The answer must be the data, repeated exactly.

* _Saved data entries_:
....

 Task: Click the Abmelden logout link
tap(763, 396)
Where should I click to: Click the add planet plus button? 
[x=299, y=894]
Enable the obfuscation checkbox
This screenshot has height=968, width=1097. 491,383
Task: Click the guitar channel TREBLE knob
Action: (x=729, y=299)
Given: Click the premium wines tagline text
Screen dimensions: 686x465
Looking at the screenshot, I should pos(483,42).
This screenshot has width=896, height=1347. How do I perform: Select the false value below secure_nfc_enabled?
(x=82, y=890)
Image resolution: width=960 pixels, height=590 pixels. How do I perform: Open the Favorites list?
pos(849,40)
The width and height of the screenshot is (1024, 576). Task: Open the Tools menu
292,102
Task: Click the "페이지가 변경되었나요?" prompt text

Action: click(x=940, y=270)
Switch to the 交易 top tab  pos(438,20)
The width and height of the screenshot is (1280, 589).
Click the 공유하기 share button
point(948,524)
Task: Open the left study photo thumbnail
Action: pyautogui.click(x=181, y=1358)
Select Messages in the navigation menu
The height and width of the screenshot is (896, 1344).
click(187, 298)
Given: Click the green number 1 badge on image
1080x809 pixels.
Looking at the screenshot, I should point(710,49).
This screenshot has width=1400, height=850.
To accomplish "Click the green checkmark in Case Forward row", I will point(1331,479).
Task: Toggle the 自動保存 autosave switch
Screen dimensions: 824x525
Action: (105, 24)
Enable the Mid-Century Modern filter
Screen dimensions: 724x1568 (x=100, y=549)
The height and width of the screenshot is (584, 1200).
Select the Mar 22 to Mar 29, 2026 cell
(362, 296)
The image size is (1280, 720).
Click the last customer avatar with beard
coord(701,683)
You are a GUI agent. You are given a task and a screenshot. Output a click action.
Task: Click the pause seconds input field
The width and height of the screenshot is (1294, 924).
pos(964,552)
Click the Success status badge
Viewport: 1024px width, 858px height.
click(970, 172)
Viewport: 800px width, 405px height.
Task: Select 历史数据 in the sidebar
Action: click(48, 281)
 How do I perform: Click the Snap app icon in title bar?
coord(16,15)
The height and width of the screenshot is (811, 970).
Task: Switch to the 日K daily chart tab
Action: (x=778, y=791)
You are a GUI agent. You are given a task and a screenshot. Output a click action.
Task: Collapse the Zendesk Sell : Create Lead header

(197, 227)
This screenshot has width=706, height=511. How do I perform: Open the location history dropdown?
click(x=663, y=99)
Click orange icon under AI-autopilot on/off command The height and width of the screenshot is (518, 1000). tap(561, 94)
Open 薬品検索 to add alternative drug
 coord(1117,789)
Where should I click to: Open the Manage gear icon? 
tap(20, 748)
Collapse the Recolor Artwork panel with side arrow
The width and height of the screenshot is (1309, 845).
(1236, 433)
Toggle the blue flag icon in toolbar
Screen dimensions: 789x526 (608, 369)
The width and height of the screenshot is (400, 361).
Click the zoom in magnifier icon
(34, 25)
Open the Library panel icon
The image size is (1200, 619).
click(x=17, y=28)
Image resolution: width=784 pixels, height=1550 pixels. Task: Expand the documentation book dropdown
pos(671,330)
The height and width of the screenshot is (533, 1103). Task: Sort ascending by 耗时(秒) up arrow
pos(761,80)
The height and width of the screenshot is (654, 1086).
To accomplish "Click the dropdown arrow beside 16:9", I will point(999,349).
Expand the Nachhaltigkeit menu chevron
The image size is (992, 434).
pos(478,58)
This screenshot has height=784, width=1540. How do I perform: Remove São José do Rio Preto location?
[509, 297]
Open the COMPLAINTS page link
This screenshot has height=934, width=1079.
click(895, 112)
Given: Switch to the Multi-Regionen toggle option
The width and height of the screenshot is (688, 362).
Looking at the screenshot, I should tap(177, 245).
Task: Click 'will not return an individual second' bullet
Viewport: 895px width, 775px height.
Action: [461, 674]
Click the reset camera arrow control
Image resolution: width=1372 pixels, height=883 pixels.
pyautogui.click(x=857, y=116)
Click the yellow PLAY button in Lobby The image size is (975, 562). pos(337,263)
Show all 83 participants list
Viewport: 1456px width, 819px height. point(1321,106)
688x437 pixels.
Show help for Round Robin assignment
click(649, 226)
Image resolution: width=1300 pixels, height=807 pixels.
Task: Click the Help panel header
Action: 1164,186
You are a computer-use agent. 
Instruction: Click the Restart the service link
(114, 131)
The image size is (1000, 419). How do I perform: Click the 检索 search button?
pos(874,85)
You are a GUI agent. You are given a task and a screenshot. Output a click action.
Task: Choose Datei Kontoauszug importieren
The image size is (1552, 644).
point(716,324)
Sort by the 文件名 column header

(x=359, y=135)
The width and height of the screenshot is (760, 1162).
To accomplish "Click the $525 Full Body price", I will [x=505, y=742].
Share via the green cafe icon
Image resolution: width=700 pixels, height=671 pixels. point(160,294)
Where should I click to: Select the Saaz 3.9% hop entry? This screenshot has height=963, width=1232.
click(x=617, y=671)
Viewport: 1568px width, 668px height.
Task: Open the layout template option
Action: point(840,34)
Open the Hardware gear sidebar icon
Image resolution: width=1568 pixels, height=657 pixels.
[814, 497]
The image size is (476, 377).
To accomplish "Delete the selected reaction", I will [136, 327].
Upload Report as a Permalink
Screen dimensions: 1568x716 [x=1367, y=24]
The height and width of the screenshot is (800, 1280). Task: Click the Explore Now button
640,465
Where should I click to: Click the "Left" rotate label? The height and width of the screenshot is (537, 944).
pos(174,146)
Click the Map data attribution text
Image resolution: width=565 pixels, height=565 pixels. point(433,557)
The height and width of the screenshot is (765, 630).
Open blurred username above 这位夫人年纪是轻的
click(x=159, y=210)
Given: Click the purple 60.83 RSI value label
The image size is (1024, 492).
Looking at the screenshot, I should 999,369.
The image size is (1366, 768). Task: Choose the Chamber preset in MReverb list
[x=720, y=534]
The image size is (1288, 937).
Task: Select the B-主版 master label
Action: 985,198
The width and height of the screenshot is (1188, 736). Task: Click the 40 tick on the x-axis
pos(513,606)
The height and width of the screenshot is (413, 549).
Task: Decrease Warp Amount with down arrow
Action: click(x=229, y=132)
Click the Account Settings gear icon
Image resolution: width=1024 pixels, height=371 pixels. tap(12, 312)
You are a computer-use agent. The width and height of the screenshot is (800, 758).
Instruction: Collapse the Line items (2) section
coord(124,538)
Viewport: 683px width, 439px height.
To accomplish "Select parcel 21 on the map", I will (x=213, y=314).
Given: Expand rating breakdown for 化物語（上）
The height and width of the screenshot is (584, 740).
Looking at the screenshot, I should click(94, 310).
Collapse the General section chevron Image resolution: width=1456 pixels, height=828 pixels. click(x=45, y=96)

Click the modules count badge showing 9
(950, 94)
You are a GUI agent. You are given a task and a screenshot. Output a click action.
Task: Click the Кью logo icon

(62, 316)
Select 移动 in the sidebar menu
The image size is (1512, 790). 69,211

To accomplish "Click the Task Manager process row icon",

....

* _EXERCISE RESULT_:
 Task: Click the Abmelden logout link
tap(763, 396)
Where should I click to: Click the add planet plus button? 
[x=299, y=894]
Enable the obfuscation checkbox
This screenshot has height=968, width=1097. 491,383
Task: Click the guitar channel TREBLE knob
Action: (x=729, y=299)
Given: Click the premium wines tagline text
Screen dimensions: 686x465
Looking at the screenshot, I should pos(483,42).
This screenshot has width=896, height=1347. How do I perform: Select the false value below secure_nfc_enabled?
(x=82, y=890)
Image resolution: width=960 pixels, height=590 pixels. How do I perform: Open the Favorites list?
pos(849,40)
The width and height of the screenshot is (1024, 576). Task: Open the Tools menu
292,102
Task: Click the "페이지가 변경되었나요?" prompt text

Action: click(x=940, y=270)
Switch to the 交易 top tab  pos(438,20)
The width and height of the screenshot is (1280, 589).
Click the 공유하기 share button
point(948,524)
Task: Open the left study photo thumbnail
Action: pyautogui.click(x=181, y=1358)
Select Messages in the navigation menu
The height and width of the screenshot is (896, 1344).
click(187, 298)
Given: Click the green number 1 badge on image
1080x809 pixels.
Looking at the screenshot, I should point(710,49).
This screenshot has width=1400, height=850.
To accomplish "Click the green checkmark in Case Forward row", I will point(1331,479).
Task: Toggle the 自動保存 autosave switch
Screen dimensions: 824x525
Action: (105, 24)
Enable the Mid-Century Modern filter
Screen dimensions: 724x1568 (x=100, y=549)
The height and width of the screenshot is (584, 1200).
Select the Mar 22 to Mar 29, 2026 cell
(362, 296)
The image size is (1280, 720).
Click the last customer avatar with beard
coord(701,683)
You are a GUI agent. You are given a task and a screenshot. Output a click action.
Task: Click the pause seconds input field
The width and height of the screenshot is (1294, 924).
pos(964,552)
Click the Success status badge
Viewport: 1024px width, 858px height.
click(970, 172)
Viewport: 800px width, 405px height.
Task: Select 历史数据 in the sidebar
Action: click(48, 281)
 How do I perform: Click the Snap app icon in title bar?
coord(16,15)
The height and width of the screenshot is (811, 970).
Task: Switch to the 日K daily chart tab
Action: (x=778, y=791)
You are a GUI agent. You are given a task and a screenshot. Output a click action.
Task: Collapse the Zendesk Sell : Create Lead header

(197, 227)
This screenshot has width=706, height=511. How do I perform: Open the location history dropdown?
click(x=663, y=99)
Click orange icon under AI-autopilot on/off command The height and width of the screenshot is (518, 1000). tap(561, 94)
Open 薬品検索 to add alternative drug
 coord(1117,789)
Where should I click to: Open the Manage gear icon? 
tap(20, 748)
Collapse the Recolor Artwork panel with side arrow
The width and height of the screenshot is (1309, 845).
(1236, 433)
Toggle the blue flag icon in toolbar
Screen dimensions: 789x526 (608, 369)
The width and height of the screenshot is (400, 361).
Click the zoom in magnifier icon
(34, 25)
Open the Library panel icon
The image size is (1200, 619).
click(x=17, y=28)
Image resolution: width=784 pixels, height=1550 pixels. Task: Expand the documentation book dropdown
pos(671,330)
The height and width of the screenshot is (533, 1103). Task: Sort ascending by 耗时(秒) up arrow
pos(761,80)
The height and width of the screenshot is (654, 1086).
To accomplish "Click the dropdown arrow beside 16:9", I will point(999,349).
Expand the Nachhaltigkeit menu chevron
The image size is (992, 434).
pos(478,58)
This screenshot has height=784, width=1540. How do I perform: Remove São José do Rio Preto location?
[509, 297]
Open the COMPLAINTS page link
This screenshot has height=934, width=1079.
click(895, 112)
Given: Switch to the Multi-Regionen toggle option
The width and height of the screenshot is (688, 362).
Looking at the screenshot, I should tap(177, 245).
Task: Click 'will not return an individual second' bullet
Viewport: 895px width, 775px height.
Action: [461, 674]
Click the reset camera arrow control
Image resolution: width=1372 pixels, height=883 pixels.
pyautogui.click(x=857, y=116)
Click the yellow PLAY button in Lobby The image size is (975, 562). pos(337,263)
Show all 83 participants list
Viewport: 1456px width, 819px height. point(1321,106)
688x437 pixels.
Show help for Round Robin assignment
click(649, 226)
Image resolution: width=1300 pixels, height=807 pixels.
Task: Click the Help panel header
Action: 1164,186
You are a computer-use agent. 
Instruction: Click the Restart the service link
(114, 131)
The image size is (1000, 419). How do I perform: Click the 检索 search button?
pos(874,85)
You are a GUI agent. You are given a task and a screenshot. Output a click action.
Task: Choose Datei Kontoauszug importieren
The image size is (1552, 644).
point(716,324)
Sort by the 文件名 column header

(x=359, y=135)
The width and height of the screenshot is (760, 1162).
To accomplish "Click the $525 Full Body price", I will [x=505, y=742].
Share via the green cafe icon
Image resolution: width=700 pixels, height=671 pixels. point(160,294)
Where should I click to: Select the Saaz 3.9% hop entry? This screenshot has height=963, width=1232.
click(x=617, y=671)
Viewport: 1568px width, 668px height.
Task: Open the layout template option
Action: point(840,34)
Open the Hardware gear sidebar icon
Image resolution: width=1568 pixels, height=657 pixels.
[814, 497]
The image size is (476, 377).
To accomplish "Delete the selected reaction", I will [136, 327].
Upload Report as a Permalink
Screen dimensions: 1568x716 [x=1367, y=24]
The height and width of the screenshot is (800, 1280). Task: Click the Explore Now button
640,465
Where should I click to: Click the "Left" rotate label? The height and width of the screenshot is (537, 944).
pos(174,146)
Click the Map data attribution text
Image resolution: width=565 pixels, height=565 pixels. point(433,557)
The height and width of the screenshot is (765, 630).
Open blurred username above 这位夫人年纪是轻的
click(x=159, y=210)
Given: Click the purple 60.83 RSI value label
The image size is (1024, 492).
Looking at the screenshot, I should 999,369.
The image size is (1366, 768). Task: Choose the Chamber preset in MReverb list
[x=720, y=534]
The image size is (1288, 937).
Task: Select the B-主版 master label
Action: 985,198
The width and height of the screenshot is (1188, 736). Task: Click the 40 tick on the x-axis
pos(513,606)
The height and width of the screenshot is (413, 549).
Task: Decrease Warp Amount with down arrow
Action: click(x=229, y=132)
Click the Account Settings gear icon
Image resolution: width=1024 pixels, height=371 pixels. tap(12, 312)
You are a computer-use agent. The width and height of the screenshot is (800, 758).
Instruction: Collapse the Line items (2) section
coord(124,538)
Viewport: 683px width, 439px height.
To accomplish "Select parcel 21 on the map", I will (x=213, y=314).
Given: Expand rating breakdown for 化物語（上）
The height and width of the screenshot is (584, 740).
Looking at the screenshot, I should click(94, 310).
Collapse the General section chevron Image resolution: width=1456 pixels, height=828 pixels. click(x=45, y=96)

Click the modules count badge showing 9
(950, 94)
You are a GUI agent. You are given a task and a screenshot. Output a click action.
Task: Click the Кью logo icon

(62, 316)
Select 移动 in the sidebar menu
The image size is (1512, 790). 69,211

To accomplish "Click the Task Manager process row icon",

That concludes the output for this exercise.